* _CHALLENGE A_
In the text on Arabs in Europe, turn the paragraph beginning "In 2010 the estimate" into a short bulleted list that keeps its main facts.

* _QUOTED PASSAGE_
○ ○ ○ ○

Regions with significant populations | |
---|---|
France | 4,000,000–7,000,000 [1] |
Spain | 1,600,000–1,800,000 [2] |
Germany | 1,401,950 [3] |
Netherlands | 682,873 [4] |
Italy | 680,000 [5] |
United Kingdom | 500,000 [6] |
Languages | |
European languages, Arabic | |
Religion | |
Islam Christianity Druze | |
Related ethnic groups | |
Arabs (Arab diaspora) |
Arabs in Europe are people from Arabic-speaking countries living in Europe. Several million Arabs are residents in Europe. The vast majority form part of what is sometimes called the "Arab diaspora".
In 2010 the estimate of the Arab population in Europe was approximately 6 million (the total number of the Arab population in Europe described beneath is 6,370,000 people), mostly concentrated in France, Italy, Spain, Germany, the Netherlands, the United Kingdom, Belgium, Sweden, Denmark, Norway, Finland and Greece. The majority of migrants come from Morocco (2.2 million), Algeria (1.4 million), Tunisia (950,000), Lebanon (700,000), Palestine (700,000), Syria (350,000), Iraq (250,000), Egypt (220,000), Jordan (150,000), Yemen (150,000), Libya (100,000) and Sudan (100,000). [7] [ failed verification ]
Most Arabs in Europe are followers of Islam but there is also a sizable Arab Christian community living in Europe. For example, most of the Lebanese immigrants in Europe are Christians.

○ ○ ○ ○

* _DATA PROVIDED_
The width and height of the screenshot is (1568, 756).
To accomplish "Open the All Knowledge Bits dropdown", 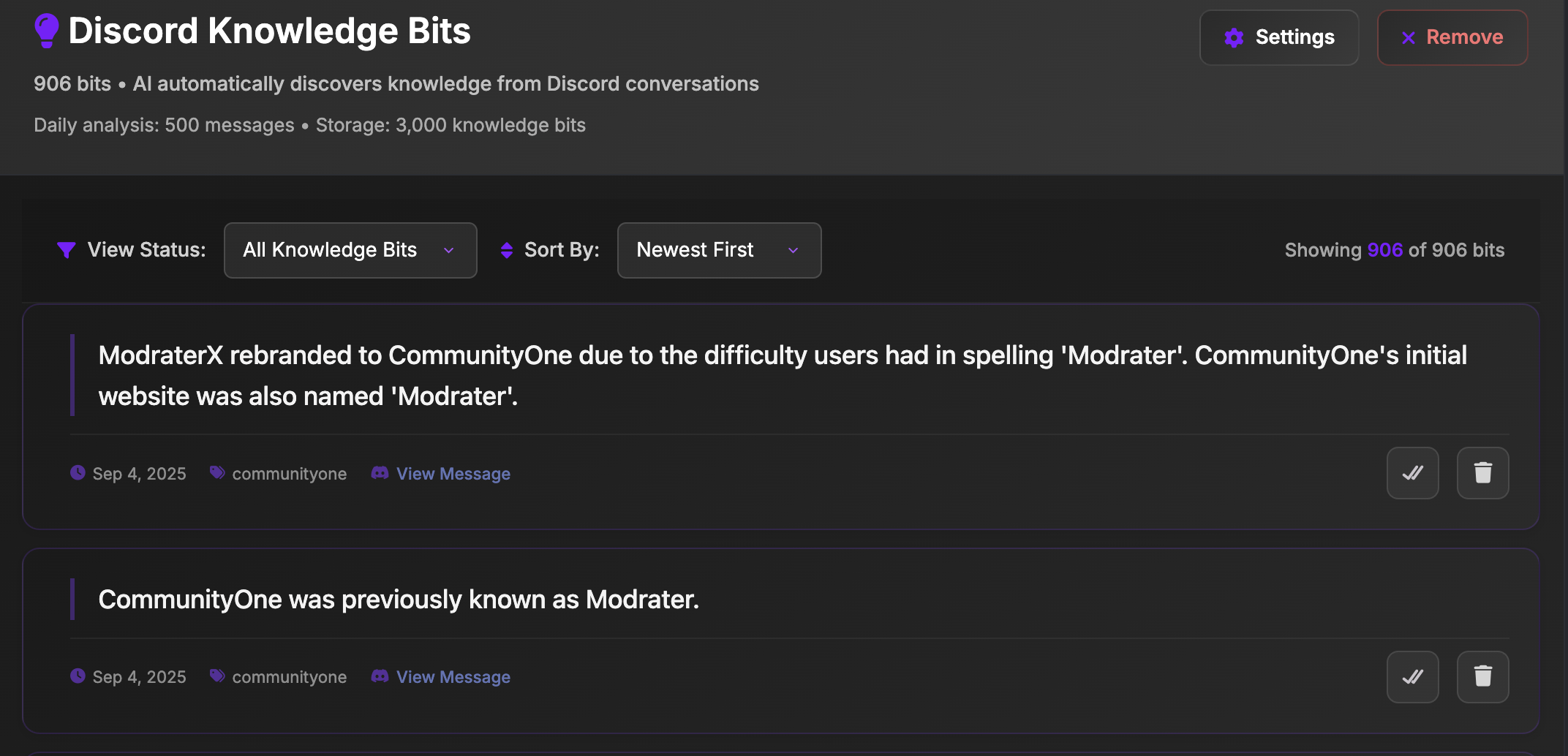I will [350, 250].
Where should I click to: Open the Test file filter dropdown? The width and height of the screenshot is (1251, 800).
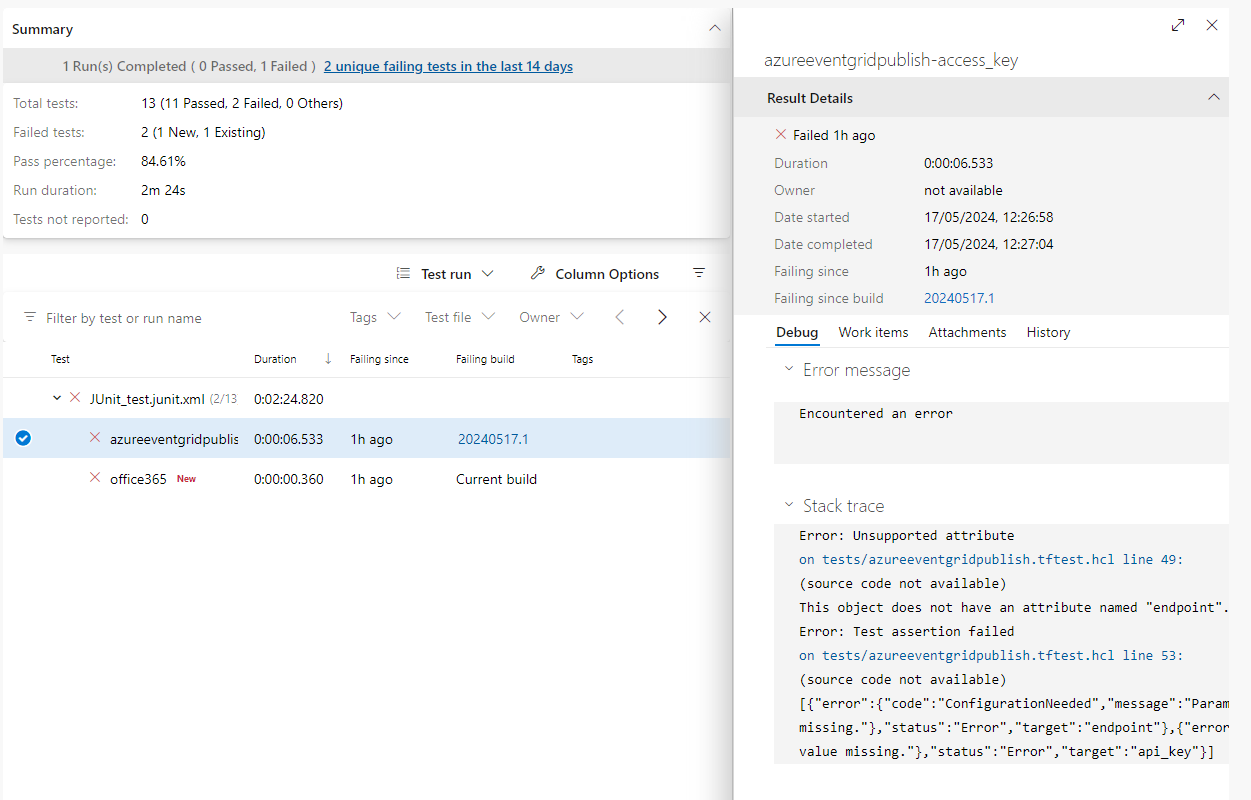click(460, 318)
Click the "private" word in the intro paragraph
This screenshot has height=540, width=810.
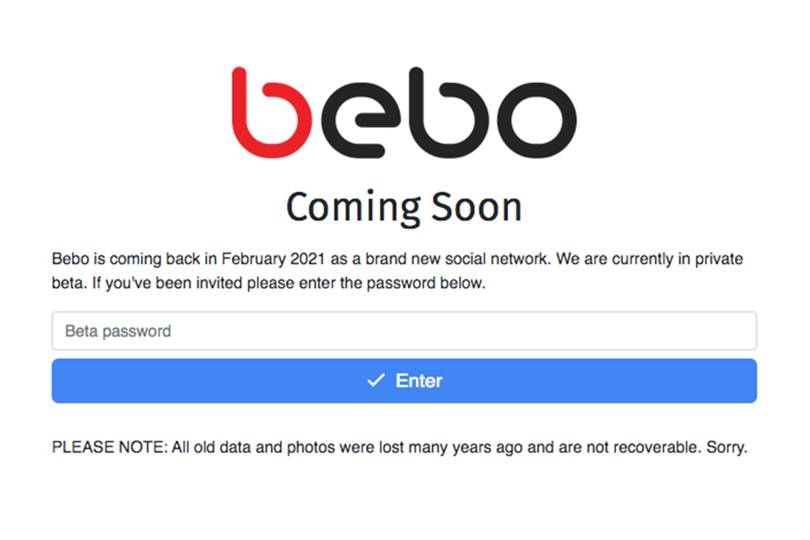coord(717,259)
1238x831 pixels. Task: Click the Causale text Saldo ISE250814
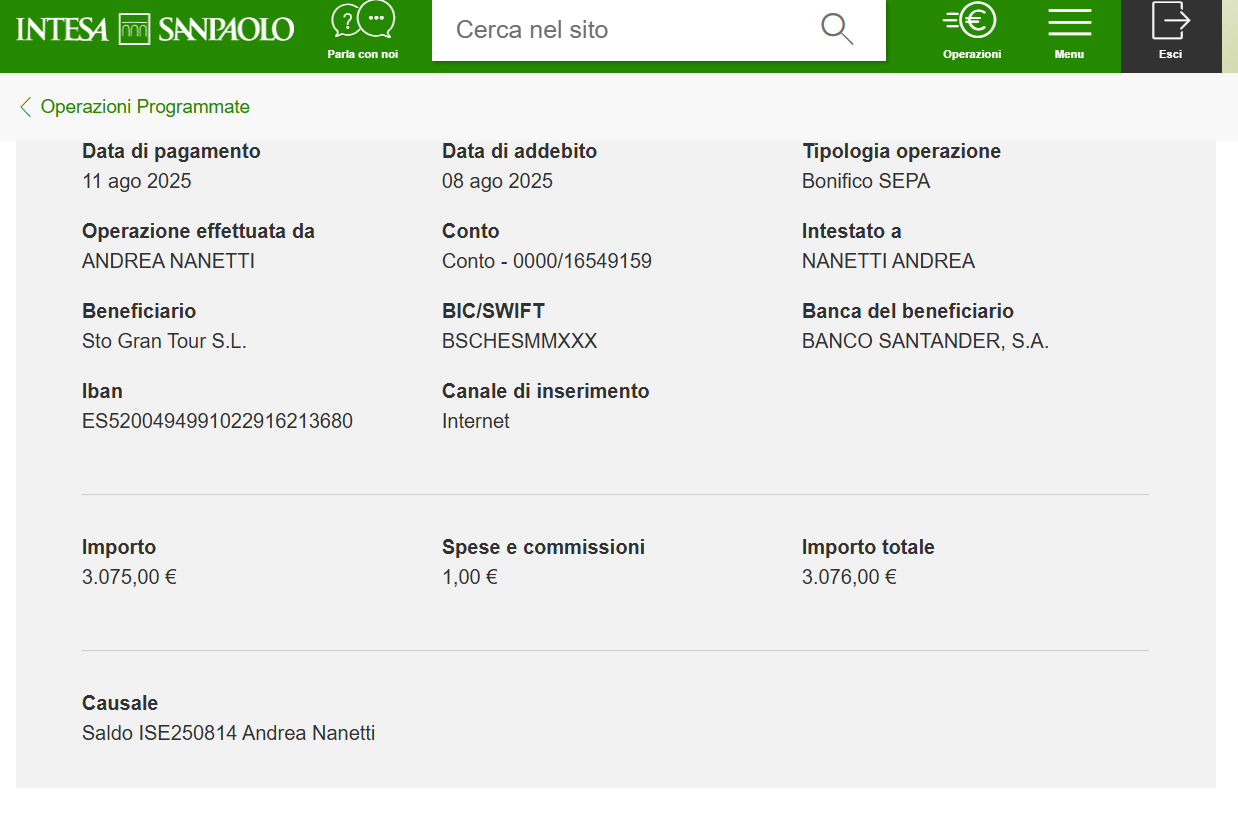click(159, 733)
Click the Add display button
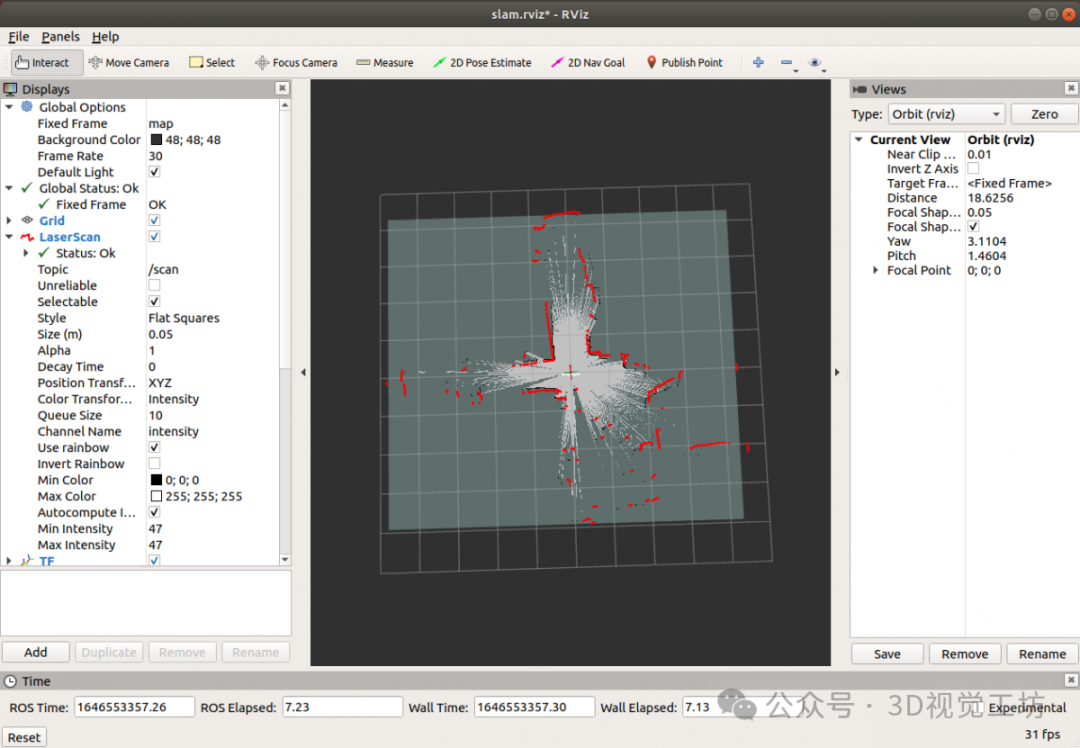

○ ○ ○ ○

* _CHALLENGE B_
Print the records starting at the line that has "1238x831 pixels. Task: Click" and ending with the last line of the records, including both ends. Leave the pictures out.

* _COMPLETE ANSWER A_
- 2010 estimate of Arabs in Europe: about 6 million (6,370,000 in the figures given)
- Main countries of residence: France, Italy, Spain, Germany, the Netherlands, the United Kingdom, Belgium, Sweden, Denmark, Norway, Finland and Greece
- Main countries of origin: Morocco (2.2 million), Algeria (1.4 million), Tunisia (950,000), Lebanon (700,000), Palestine (700,000), Syria (350,000), Iraq (250,000), Egypt (220,000), Jordan (150,000), Yemen (150,000), Libya (100,000) and Sudan (100,000)

* _COMPLETE ANSWER B_
1238x831 pixels. Task: Click the Causale text Saldo ISE250814
click(159, 733)
Click the Add display button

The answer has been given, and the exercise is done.